With a blockbuster da Vinci exhibition fast approaching, the Louvre and its production partners are fine-tuning a virtual-reality tour with three-dimensional views of the portrait that look beyond the crowds, shatterproof glass case and layers of varnish from restorations.
The real oil on wood Mona Lisa was returned last week to the skylit Salle des Etats, to coincide with the Oct 24 opening of an exhibition marking the quincentennial of the death in 1519 of da Vinci, master of the Italian Renaissance.
During the summer, while the Salle des Etats was being renovated, the portrait was moved to the Galerie Medicis, which resulted in severe overcrowding because of limited access.
Disappointed tourists complained about fleeting glimpses and barriers that kept them about 4.6m from the 0.76m-tall painting.
The virtual-reality tour will be a more intimate encounter. Designed to solve the problem of crowds and distance, it will be in a small gallery room near the main da Vinci exhibition and apart from the Mona Lisa.
The gallery, equipped with 15 headset stations, will offer seven-minute virtual tours. They lead through a gallery of paintings to the portrait of Mona Lisa, wife of an Italian silk merchant.
"She is seated and spectators will be facing her like a conversation, face to face," said the Louvre's director of mediation and cultural programming Dominique de Font-Reaulx.
In this virtual land of da Vinci, spectators fly over a valley and jagged hills aboard a wing-flapping glider he sketched (and which appears in the traditional exhibition).
Ms de Font-Reaulx said the two curators of the main exhibition have researched all the historical information for the virtual tour narration, including visual details of Mona Lisa and her surroundings - from the gentle wave of her hair to her velvet dress.
The digital experiment is part of an ongoing effort to broaden the Louvre's appeal, with France laying new plans to promote its art treasures with virtual-reality tours and some lower-tech alternatives.
Not everyone is thrilled with this campaign to make virtual reality a more fundamental part of the museum experience. "I would prefer the Louvre to be involved with reality," said art critic Didier Rykner.

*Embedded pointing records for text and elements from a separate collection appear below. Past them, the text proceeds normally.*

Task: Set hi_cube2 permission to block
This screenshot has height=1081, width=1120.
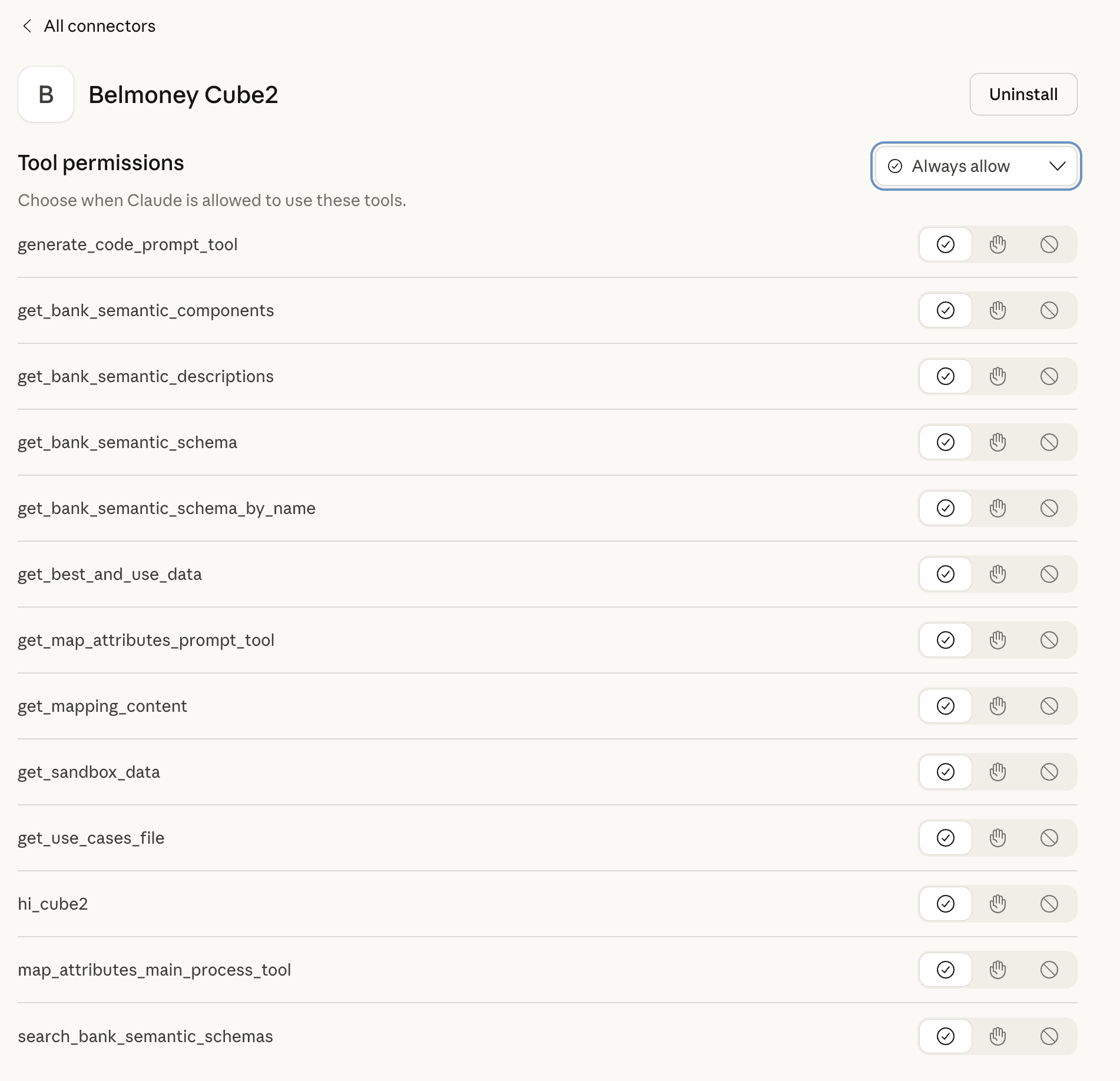Action: pos(1051,903)
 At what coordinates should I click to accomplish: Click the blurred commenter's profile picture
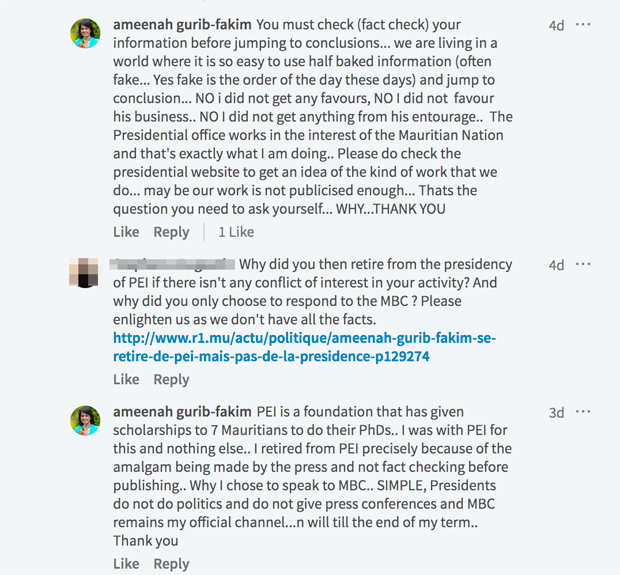tap(85, 272)
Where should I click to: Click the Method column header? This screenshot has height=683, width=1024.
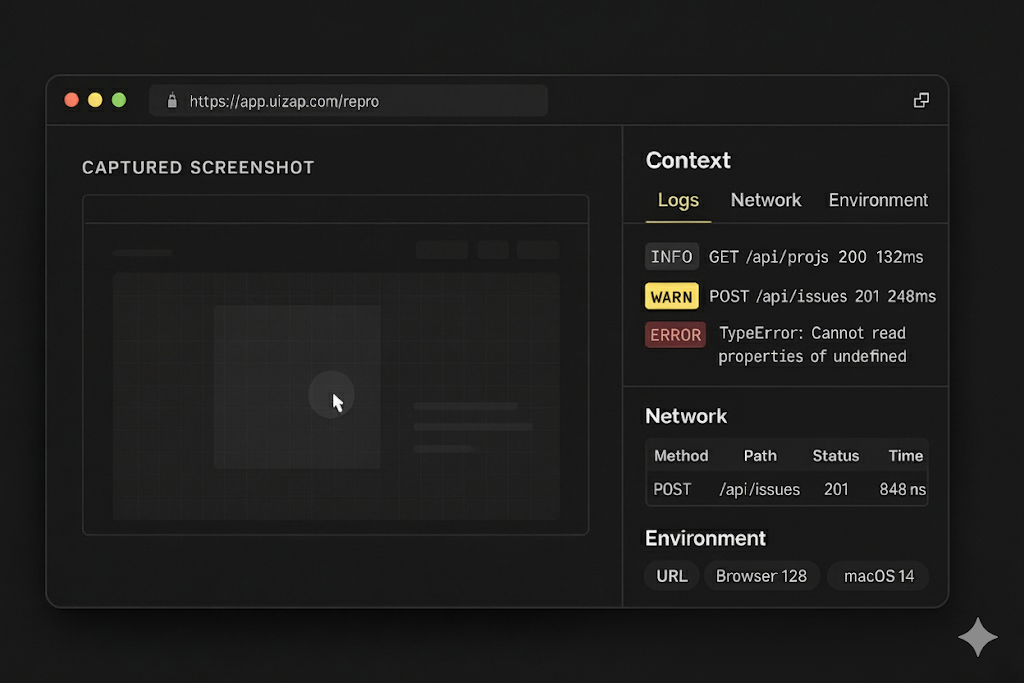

But other major museums are already experimenting with virtual reality and pushing forward based on the results.
Earlier this year, the Musee de l'Orangerie in Paris tried out a virtual reality tour inspired by Monet's Water Lily series that plunged spectators into the artist's virtual pond in his Giverny garden through animated snowfall and summer days.
The visitors' reactions impressed Louvre officials. "Not only young people were using it. There were also older people, including my father, who is 83," said Ms de Font-Reaulx.
"It's very interesting, but it will not replace the works. The content is first. That's very important to the Louvre."